■ Testo proposto ■
In molta parte del mondo, nei Paesi anglo-americani, in Asia, segnatamente in Cina, l’etichetta Made in Italy connota immediatamente bellezza ed eleganza.
La frase, nella sua semplicità, richiama le centinaia di anni di patrimonio culturale e artistico dell’Italia, che continua ad attrarre e affascinare consumatori e viaggiatori. Non solo le pagine patinate di riviste come Vogue, Elle, Harper’s Bazaar o The New Yorker sono piene di immagini, storie e pubblicità di marchi italiani, anche in molti film stranieri l’Italia è rappresentata come un paese da sogno, dove andare almeno una volta nella vita.
Soprattutto il mondo della moda si ispira molto allo stile di vita italiano. Da un po’ di tempo anche l’agroalimentare punta al marchio Made in Italy per promuovere e difendere i prodotti italiani, in aggiunta ai marchi DOC (Denominazione di Origine Controllata) e IGP (Indicazione Geografica Protetta).
Abbigliamento, accessori e cibo italiani fanno insomma parte di uno stile di vita desiderato, raffinato e sofisticato. In pratica la frase Made in Italy è usata al posto di Italian Style.
Come marchio nazionale, il Made in Italy nel campo della moda è stato lanciato nel dopoguerra, ma si è imposto alla coscienza nazionale e internazionale con il trionfo di Milano e del prêt-à-porter alla fine degli anni Settanta e Ottanta, anche se le radici affondano nella lunga storia artistica e culturale del Bel Paese.

■ Consegna ■
Secondo il testo sul Made in Italy, a quali marchi si aggiunge il Made in Italy nella promozione dei prodotti agroalimentari italiani?

■ Dati forniti ■
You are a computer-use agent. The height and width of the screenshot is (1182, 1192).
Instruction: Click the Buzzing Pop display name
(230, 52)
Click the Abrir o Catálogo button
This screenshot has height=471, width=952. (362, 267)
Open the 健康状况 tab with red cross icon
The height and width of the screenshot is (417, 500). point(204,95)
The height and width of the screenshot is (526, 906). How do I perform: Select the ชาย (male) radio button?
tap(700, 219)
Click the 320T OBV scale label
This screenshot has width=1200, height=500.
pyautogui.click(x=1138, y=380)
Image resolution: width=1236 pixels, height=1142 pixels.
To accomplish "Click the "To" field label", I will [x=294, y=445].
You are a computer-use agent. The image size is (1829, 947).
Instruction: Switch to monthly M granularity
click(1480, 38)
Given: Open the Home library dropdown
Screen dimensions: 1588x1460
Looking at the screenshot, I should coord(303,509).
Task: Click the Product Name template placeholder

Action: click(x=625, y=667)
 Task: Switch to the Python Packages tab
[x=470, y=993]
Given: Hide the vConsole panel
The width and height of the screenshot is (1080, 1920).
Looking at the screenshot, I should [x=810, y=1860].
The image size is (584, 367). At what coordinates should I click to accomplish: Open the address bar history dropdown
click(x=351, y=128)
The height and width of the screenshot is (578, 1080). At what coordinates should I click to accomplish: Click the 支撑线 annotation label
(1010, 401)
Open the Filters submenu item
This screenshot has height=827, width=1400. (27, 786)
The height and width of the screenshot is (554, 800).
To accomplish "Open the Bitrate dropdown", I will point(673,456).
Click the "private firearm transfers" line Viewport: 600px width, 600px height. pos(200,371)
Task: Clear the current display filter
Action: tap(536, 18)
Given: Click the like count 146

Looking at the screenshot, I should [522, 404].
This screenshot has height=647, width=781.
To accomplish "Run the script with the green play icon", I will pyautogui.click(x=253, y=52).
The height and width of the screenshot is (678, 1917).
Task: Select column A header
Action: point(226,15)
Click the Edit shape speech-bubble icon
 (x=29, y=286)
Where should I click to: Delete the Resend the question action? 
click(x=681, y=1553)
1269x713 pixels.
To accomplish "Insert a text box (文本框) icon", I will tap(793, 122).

■ Risposta ■
Si aggiunge ai marchi DOC (Denominazione di Origine Controllata) e IGP (Indicazione Geografica Protetta).